I grew up on a small homestead in Delaware that consisted of a house on a two-acre lot on the outskirts of a small town. We had a HUGE organic garden, chickens, dairy goats, and a large berry patch.
This happens in the mid-1990s. When I am ten, an elderly family friend and her husband decide to move to the area to retire after living in the suburbs of Long Island for most of their entire adult lives. We all call them aunt and uncle. They really don’t understand my parents’ lifestyle; my mom homeschools my sister and me and we eat fresh and home-processed foods as much as possible. We have a pretty typical life and are allowed junk food but it is usually homemade.
My aunt thinks that scratch-made foods aren’t as healthy as foods that come from the store due to some weird thing that her mother taught her during World War Two.
This is what happens the first Christmas that they celebrate with us. My mom decides to make homemade honey wheat bread from scratch and my “aunt” doesn’t like it.
Aunt: “I brought bread for the meal!”
She holds up two bags of Wonder Bread that are WELL past their sell-by date.
Aunt: “The church was giving these out for free!”
Mom: “I made four loaves of honey wheat bread from scratch. I ground the wheat myself and the honey came from an Amish lady that [Dad] did some work for.”
Aunt: “Why are you feeding us that garbage?! My mother taught me that the best foods are highly processed because they add vitamins to the food, and processed foods are cheaper than scratch-made foods! You are harming [Sister]’s and [My Name]’s development by not feeding them Wonder Bread!”
Mom: “Don’t you realize that the junk you brought is not only full of preservatives and chemicals, but it is well past the sell-by date? I won’t feed that to my kids!”
Aunt: “I am going to throw away your bread because Wonder Bread is better for them!”
She grabs all four loaves and tries to throw them in the garbage can.
I am watching this and, for some reason, I grab a wooden spoon at this point. I slap her hand with the wooden spoon as she tries to drop the bread into the garbage can.
Me: “No, [Aunt]! You are not going to throw away bread that my mom and I worked really hard on! This is good bread! We all hate Wonder Bread!”
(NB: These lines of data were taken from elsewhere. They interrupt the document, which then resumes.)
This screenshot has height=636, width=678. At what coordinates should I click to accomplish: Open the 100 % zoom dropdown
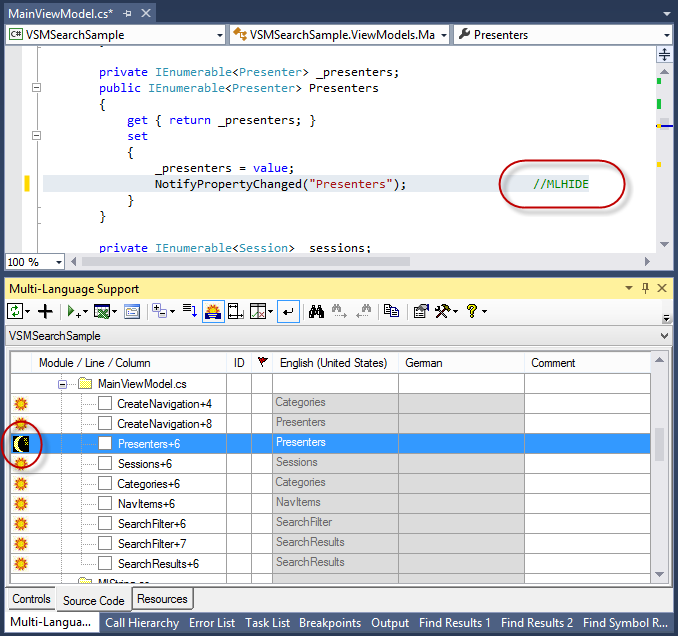57,262
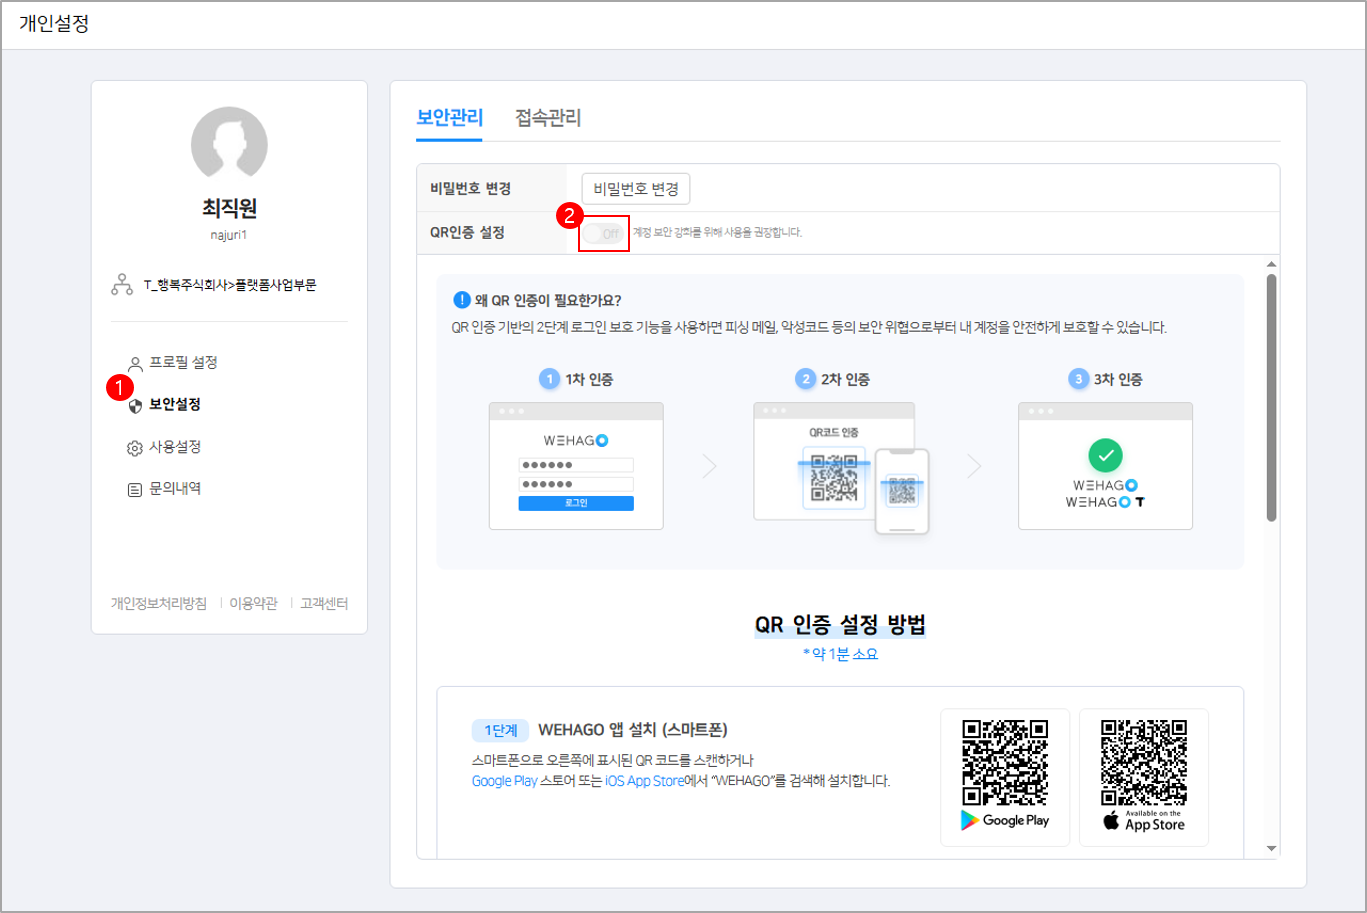
Task: Click the organization hierarchy icon beside T_행복주식회사
Action: tap(124, 285)
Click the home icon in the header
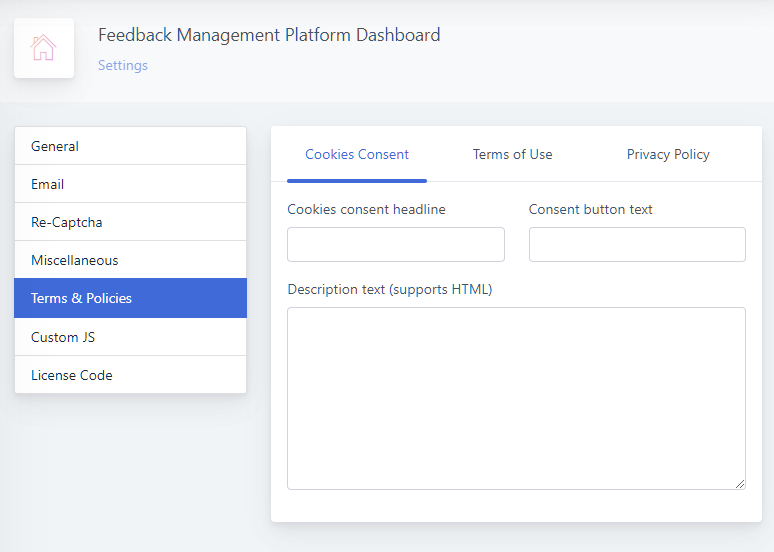 pyautogui.click(x=44, y=48)
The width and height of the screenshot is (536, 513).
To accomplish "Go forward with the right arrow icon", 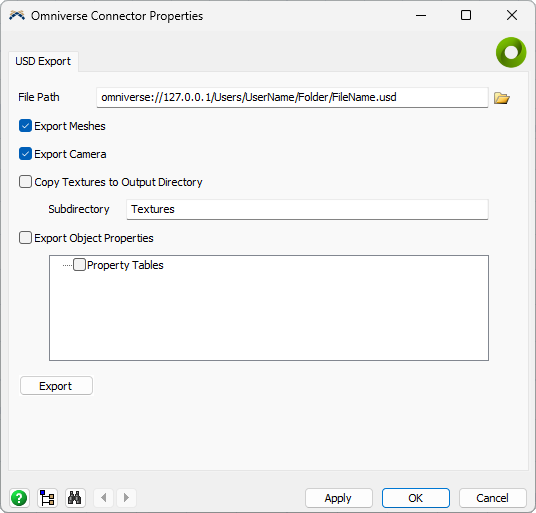I will tap(126, 498).
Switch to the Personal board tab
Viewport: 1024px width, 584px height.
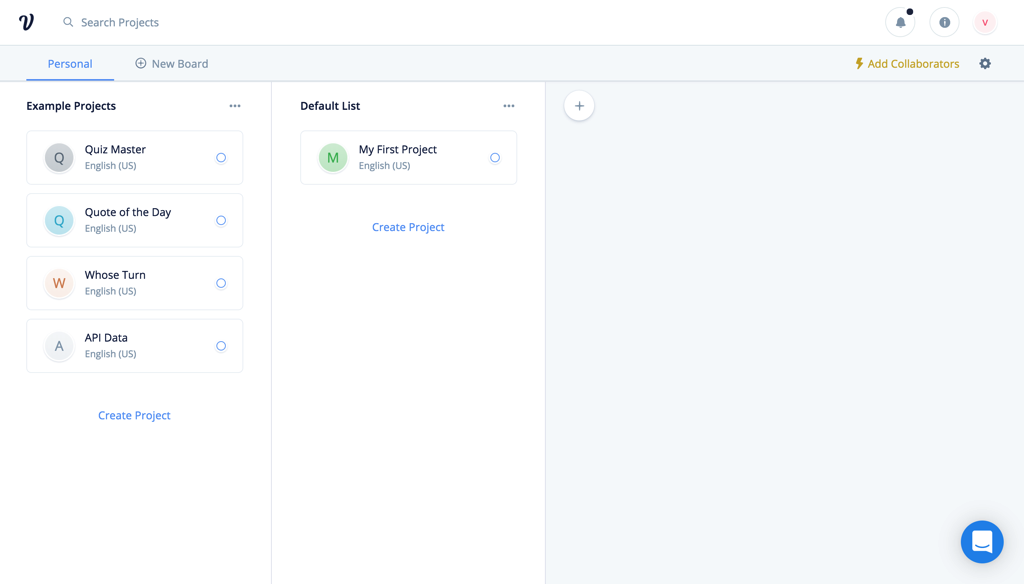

My aunt stops in shock and the whole room goes silent. My mom looks like she is going to either murder me or hug me. I’m not sure if I am going to get punished or if my mom is going to thank me for intervening.
Aunt: “I’m just trying to protect you kids from bad food! Your mother keeps feeding you foods that don’t have any vitamins in them because the food is too fresh! My mother always taught me that you should only use processed foods because they add vitamins to them. You can’t get vitamins in fresh food!”
I’m shocked that a ten-year-old knows more than a sixty-year-old.
Me: “[Aunt], do you realize that food loses nutrients when it is processed and that fresh foods are almost always better than processed due to the high nutrient levels that naturally occur in most foods? They have to add vitamins because the manufacturing process depletes the natural nutrients in the raw ingredients! I learned that in science this year!”
I grab my science textbook from the living room and open it to the section on food science.
Me: “See, [Aunt]? Fresh food is better than processed!”
She starts to stammer.
Aunt: “Well, I never learned that! They didn’t teach that in the 1940s when I was in school! I left school when I was fourteen, so how was I supposed to know that science changed?”
She ended up dropping the subject. She actually ate several slices of the homemade bread and it looked like she liked it. She never repeated that stunt again!